‘Care in a chair’ – The impact of an overcrowded Emergency Department on the time to treatment and length of stay of self-presenting patients with abdominal pain Academic Article uri icon

abstract

  • The aim in this study was to investigate the impact of overcrowding on the Australasian Triage Score's (ATS) time to treatment target and the National Emergency Access Target (NEAT) for patients who self-present to the Emergency Department (ED) with abdominal pain.The causes and effects of ED overcrowding have been well described in the literature. It is a widespread phenomenon throughout the world and it can cause serious harm to patients and have a negative impact on access to emergency care. There is however, little research investigating the effect of overcrowding when patients self-present to the ED and experience a delay in being allocated a cubicle.A retrospective analysis of 12-months of computerised records was carried out in order to determine if self-presenting patients with abdominal pain allocated a category 3 triage score who were required to 'queue' for a cubicle would meet ATS target and NEAT requirements.
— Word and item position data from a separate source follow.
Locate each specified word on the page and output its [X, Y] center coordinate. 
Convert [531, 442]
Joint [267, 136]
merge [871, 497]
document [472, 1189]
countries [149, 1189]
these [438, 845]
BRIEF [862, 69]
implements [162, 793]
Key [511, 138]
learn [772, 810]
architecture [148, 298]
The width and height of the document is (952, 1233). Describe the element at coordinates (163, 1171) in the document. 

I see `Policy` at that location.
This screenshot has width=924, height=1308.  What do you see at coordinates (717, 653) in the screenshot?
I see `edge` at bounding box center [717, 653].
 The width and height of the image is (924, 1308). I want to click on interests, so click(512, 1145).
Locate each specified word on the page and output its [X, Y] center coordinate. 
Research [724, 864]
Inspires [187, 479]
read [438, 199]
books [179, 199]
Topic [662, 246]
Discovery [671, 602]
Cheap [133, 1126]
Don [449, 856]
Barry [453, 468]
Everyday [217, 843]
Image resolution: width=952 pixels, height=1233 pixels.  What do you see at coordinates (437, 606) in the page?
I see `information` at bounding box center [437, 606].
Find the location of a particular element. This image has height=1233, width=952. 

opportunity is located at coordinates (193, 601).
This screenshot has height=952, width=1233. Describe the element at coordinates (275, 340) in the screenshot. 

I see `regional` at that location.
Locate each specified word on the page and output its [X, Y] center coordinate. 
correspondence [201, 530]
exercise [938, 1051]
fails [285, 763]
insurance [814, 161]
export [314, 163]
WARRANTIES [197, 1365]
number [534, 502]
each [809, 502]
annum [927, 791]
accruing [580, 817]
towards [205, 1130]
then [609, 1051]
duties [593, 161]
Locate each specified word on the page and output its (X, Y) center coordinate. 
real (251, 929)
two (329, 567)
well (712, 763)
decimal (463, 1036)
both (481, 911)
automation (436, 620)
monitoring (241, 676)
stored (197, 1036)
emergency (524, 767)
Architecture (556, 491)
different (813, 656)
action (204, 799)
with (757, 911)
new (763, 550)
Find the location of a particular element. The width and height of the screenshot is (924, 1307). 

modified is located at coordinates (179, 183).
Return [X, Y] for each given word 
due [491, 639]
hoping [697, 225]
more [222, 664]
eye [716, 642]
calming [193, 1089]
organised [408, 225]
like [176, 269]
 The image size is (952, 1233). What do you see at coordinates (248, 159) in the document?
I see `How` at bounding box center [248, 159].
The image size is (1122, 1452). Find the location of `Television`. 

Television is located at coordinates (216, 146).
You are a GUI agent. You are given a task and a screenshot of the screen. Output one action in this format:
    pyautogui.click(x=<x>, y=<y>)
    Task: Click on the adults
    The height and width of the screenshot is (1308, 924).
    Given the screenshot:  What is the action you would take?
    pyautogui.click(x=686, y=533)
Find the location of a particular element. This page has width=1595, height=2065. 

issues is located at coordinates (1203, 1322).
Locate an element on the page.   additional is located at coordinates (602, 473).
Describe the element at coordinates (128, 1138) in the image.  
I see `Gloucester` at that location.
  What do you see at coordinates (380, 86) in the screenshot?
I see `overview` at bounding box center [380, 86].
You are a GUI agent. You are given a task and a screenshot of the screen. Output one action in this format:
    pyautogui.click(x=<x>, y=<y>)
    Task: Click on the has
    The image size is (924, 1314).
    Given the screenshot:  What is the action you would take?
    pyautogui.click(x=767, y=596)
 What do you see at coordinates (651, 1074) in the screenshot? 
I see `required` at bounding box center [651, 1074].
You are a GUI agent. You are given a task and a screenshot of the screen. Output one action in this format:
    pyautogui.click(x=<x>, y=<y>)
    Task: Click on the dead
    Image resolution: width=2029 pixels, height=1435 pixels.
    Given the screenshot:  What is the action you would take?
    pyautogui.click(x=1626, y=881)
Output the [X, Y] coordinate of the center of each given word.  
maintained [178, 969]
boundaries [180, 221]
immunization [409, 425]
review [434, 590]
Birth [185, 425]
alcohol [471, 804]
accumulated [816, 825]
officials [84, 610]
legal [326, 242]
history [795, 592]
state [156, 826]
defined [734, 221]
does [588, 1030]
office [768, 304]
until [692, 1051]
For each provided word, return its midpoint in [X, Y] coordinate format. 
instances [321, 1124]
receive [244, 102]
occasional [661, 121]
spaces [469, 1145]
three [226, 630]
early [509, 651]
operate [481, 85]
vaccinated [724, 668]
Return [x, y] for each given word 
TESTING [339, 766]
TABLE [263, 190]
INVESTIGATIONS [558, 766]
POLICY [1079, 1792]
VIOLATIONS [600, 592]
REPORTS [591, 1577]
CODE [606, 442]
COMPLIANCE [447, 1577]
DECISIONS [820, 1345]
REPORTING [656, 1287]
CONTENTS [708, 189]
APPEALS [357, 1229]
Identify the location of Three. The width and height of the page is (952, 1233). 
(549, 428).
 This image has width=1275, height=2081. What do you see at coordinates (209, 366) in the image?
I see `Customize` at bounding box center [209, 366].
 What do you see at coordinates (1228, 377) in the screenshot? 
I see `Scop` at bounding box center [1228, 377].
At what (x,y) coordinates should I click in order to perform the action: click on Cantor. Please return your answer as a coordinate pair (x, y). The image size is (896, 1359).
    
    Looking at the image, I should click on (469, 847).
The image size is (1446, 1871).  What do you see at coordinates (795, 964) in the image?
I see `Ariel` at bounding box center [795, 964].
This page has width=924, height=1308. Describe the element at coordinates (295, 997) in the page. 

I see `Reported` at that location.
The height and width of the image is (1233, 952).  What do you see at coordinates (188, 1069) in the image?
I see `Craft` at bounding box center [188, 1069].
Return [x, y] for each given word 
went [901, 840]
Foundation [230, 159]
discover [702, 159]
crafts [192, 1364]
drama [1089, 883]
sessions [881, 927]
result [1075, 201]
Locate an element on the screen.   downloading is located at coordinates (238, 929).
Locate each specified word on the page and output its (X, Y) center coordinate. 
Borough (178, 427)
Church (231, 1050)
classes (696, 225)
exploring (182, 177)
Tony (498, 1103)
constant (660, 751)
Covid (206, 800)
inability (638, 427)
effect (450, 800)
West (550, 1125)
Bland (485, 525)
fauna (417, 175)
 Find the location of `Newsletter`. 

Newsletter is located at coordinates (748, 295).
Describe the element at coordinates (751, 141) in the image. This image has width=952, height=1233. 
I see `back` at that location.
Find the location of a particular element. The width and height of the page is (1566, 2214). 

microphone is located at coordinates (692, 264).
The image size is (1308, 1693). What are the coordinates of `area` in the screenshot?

A multiple regression analysis was used to determine whether or not queuing for an ED cubicle, age and gender were predictors of meeting the ATS guidelines and NEAT requirements.Three hundred and five patients met the inclusion criteria and were included in the study. Of these 149 patients waited more than 15min to be allocated a cubicle while 156 did not experience any delay. A multiple regression analysis revealed that gender and age were not predictive of meeting the ATS target and NEAT requirements, while delay in allocation to a cubicle was a significant predictor of not being assessed within 30min and discharged within 4h. Furthermore, 61.2% of patients allocated to the waiting room queue for any amount of time were admitted to the ward.Queuing in the waiting room for an ED bed was a significant predictor of whether or not category three patients with abdominal pain had treatment commenced within 30min of presentation and was associated with a longer total ED length of stay.